▶ [Instructions for the task]: Repeat verbatim each line from the line with "Task: Click Total" to the end of the entries. Pictures do not belong in the copy.

Records contained in a dataset
--- START ---

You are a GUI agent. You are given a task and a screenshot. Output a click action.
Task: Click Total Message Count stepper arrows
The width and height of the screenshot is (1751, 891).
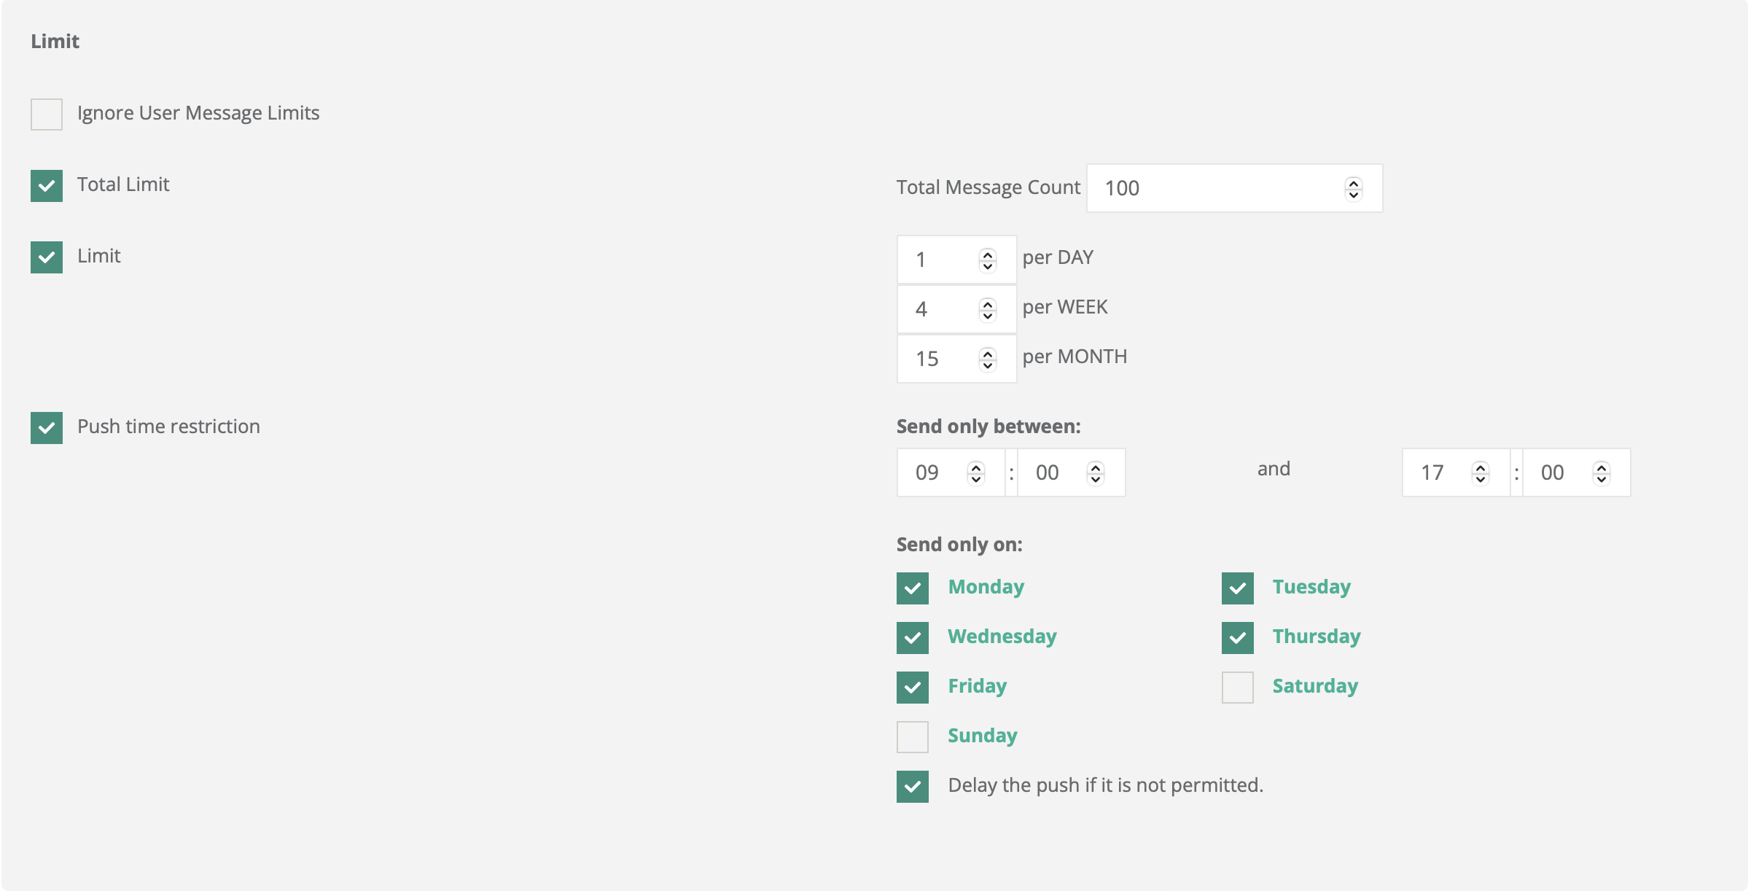[1353, 189]
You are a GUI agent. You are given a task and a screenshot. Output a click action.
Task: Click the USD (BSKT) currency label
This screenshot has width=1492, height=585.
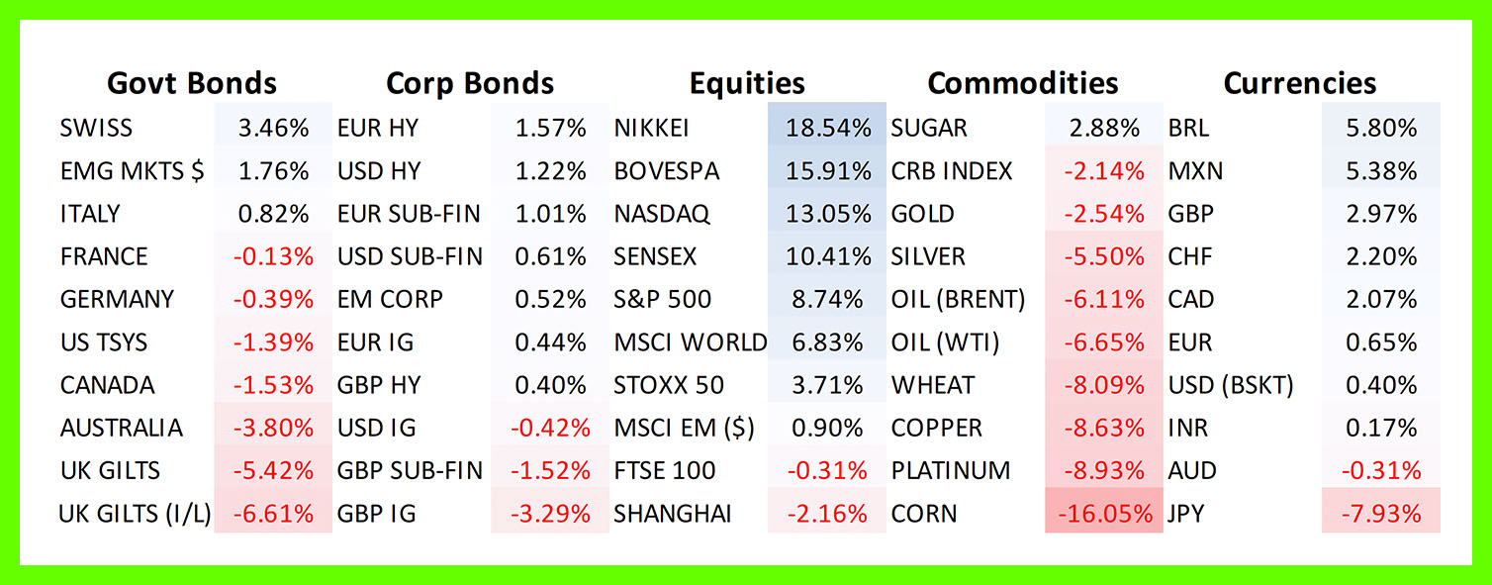[1231, 385]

--- END ---

▶ [Output below]:
Task: Click Total Message Count stepper arrows
The width and height of the screenshot is (1751, 891).
[1353, 189]
You are a GUI agent. You are given a task and a screenshot. Output a click action.
Task: Click the USD (BSKT) currency label
This screenshot has width=1492, height=585.
[1231, 385]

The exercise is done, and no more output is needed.